Lexus LFA, il primo esemplare della supercar è uscito dalla linea di montaggio

La linea di montaggio della nuova Lexus LFA (molto più artigianale delle restanti automobili comuni della gamma) si è animata lo scorso 15 dicembre e solo ieri, dopo oltre un mese di lavorazione all’interno dello stabilimento di Motomachi, in Giappone, il primo esemplare della supercar nipponica del brand nobile di Toyota è stata ultimata dalle maestranze: nell’immagine, come si noterà, chiunque abbia collaborato alla produzione della prima unità di Lexus LFA, di rosso vestita, è lì, accanto al frutto del proprio sudore.

La nuova Lexus LFA è la più recente automobile sviluppata dal costruttore orientale e l’unica supercar, attualmente, nel portafoglio di modelli proposti al mercato dal brand: pensata per essere una valida alternativa alle sportive italiane (Ferrari, Maserati, Lamborghini), britanniche (Aston Martin, Bentley), tedesche (Porsche, Mercedes, Audi), la nuova LFA è un progetto artigianale fatto al 65% di fibra di carbonio, che ha coinvolto all’incirca centosettanta persone nella realizzazione. Sono 15.000 i componenti che fanno la sportiva giapponese: un incremento di tremila unità rispetto ad una tradizionale automobile Lexus.

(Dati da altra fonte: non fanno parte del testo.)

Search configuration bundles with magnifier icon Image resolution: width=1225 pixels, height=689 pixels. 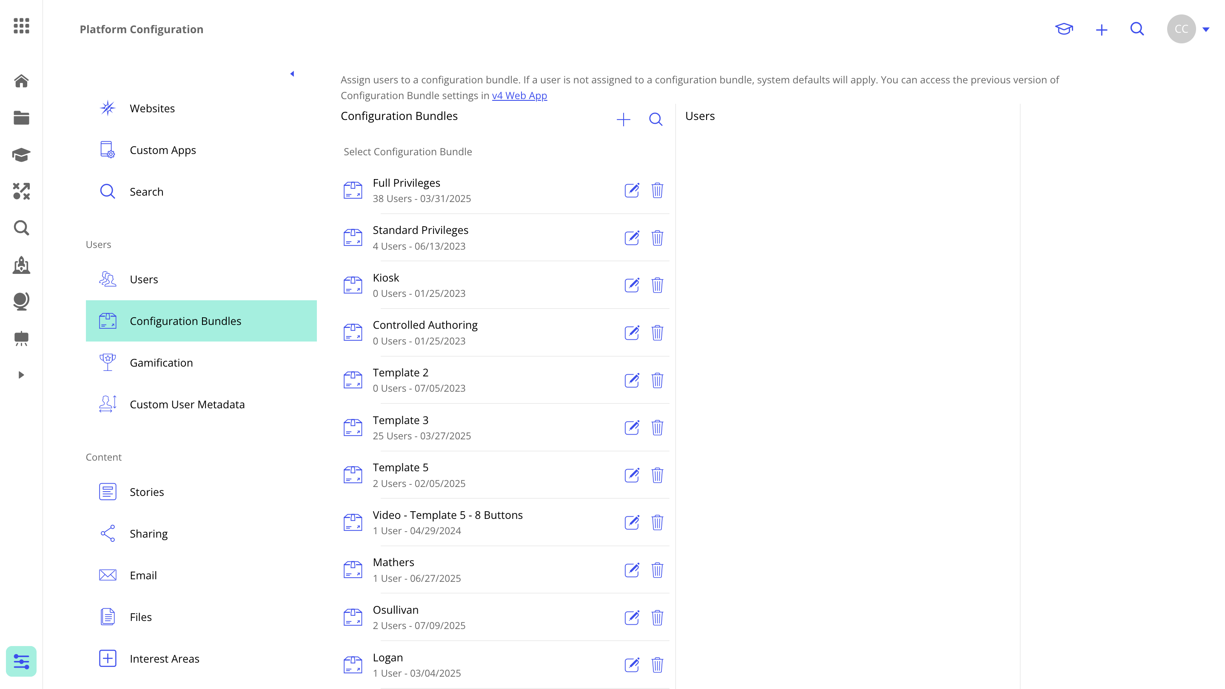655,119
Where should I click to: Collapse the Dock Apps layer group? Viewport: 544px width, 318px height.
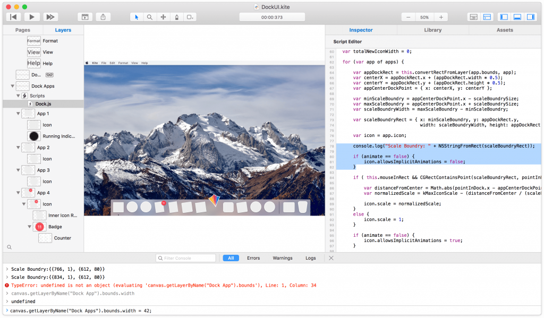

Durante l’assemblaggio di ogni Lexus LFA, la casa automobilistica stilerà un documento di trecento pagine, cioè una registrazione di tutto ciò che sarà fatto alla vettura: verrà custodito un resoconto complessivo lungo 3.500 pagine (per ciascuna LFA costruita verrà descritto ogni singolo momento di vita all’interno dell’impianto, non soltanto l’assemblaggio), che sarà utilizzato nel caso di difettosità. La nuova Lexus LFA è equipaggiata con un propulsore V10 4,8 litri benzina, in grado di erogare 560 cavalli di potenza: la produzione, prevista inizialmente di cinquecento esemplari, è già stata tutta commercializzata.

La fastback sportiva giapponese, tuttavia, non è soltanto bei tecnicismi: la nuova Lexus LFA, infatti, è costata la vita ad un collaudatore tra i più importanti per il colosso Toyota, Hiromu Naruse, nei pressi dello storico circuito del Nurburgring: l’alone si fa, per un attimo, meno dorato.